Data to use:
━━━━━━━━━━━━━━━━
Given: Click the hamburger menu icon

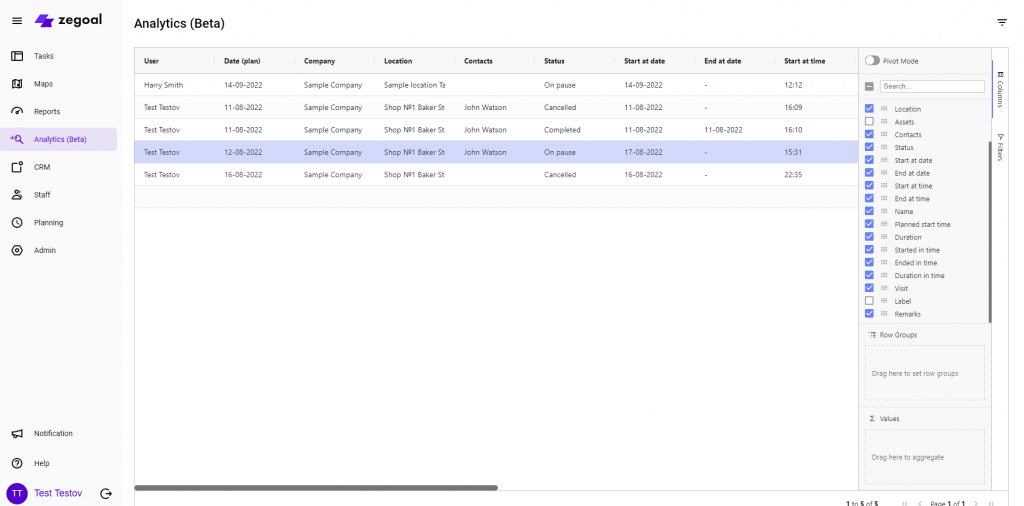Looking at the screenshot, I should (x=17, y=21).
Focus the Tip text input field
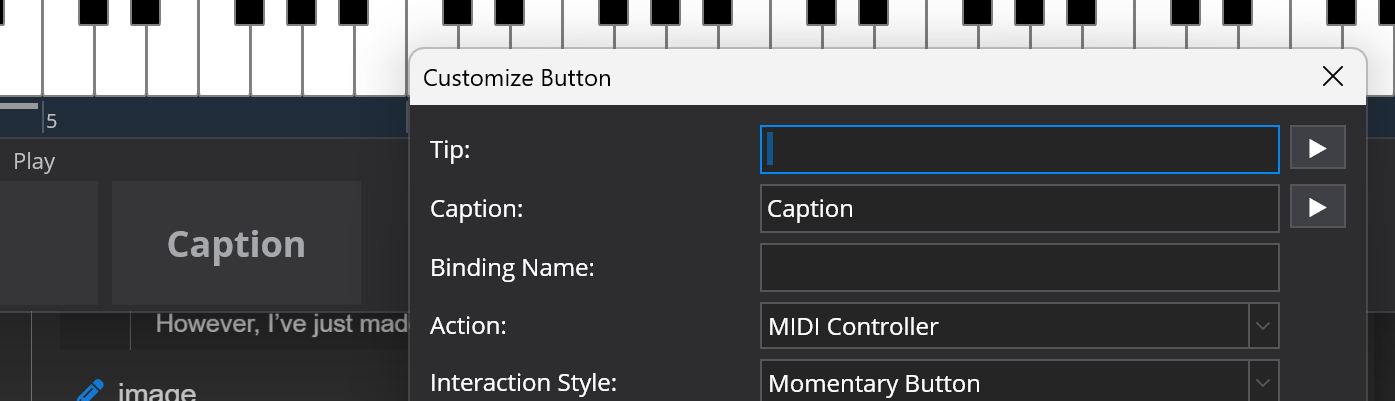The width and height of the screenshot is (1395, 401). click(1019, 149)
━━━━━━━━━━━━━━━━
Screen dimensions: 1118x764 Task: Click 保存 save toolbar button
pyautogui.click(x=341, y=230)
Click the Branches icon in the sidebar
━━━━━━━━━━━━━━━━
Aim of the task:
Every line from the line containing "Screen dimensions: 1118x764" through the line containing "Click the Branches icon in the sidebar" in the records above must be retyped exactly. Leave out the rest.

Exercise result:
Screen dimensions: 1118x764 Task: Click 保存 save toolbar button
pyautogui.click(x=341, y=230)
Click the Branches icon in the sidebar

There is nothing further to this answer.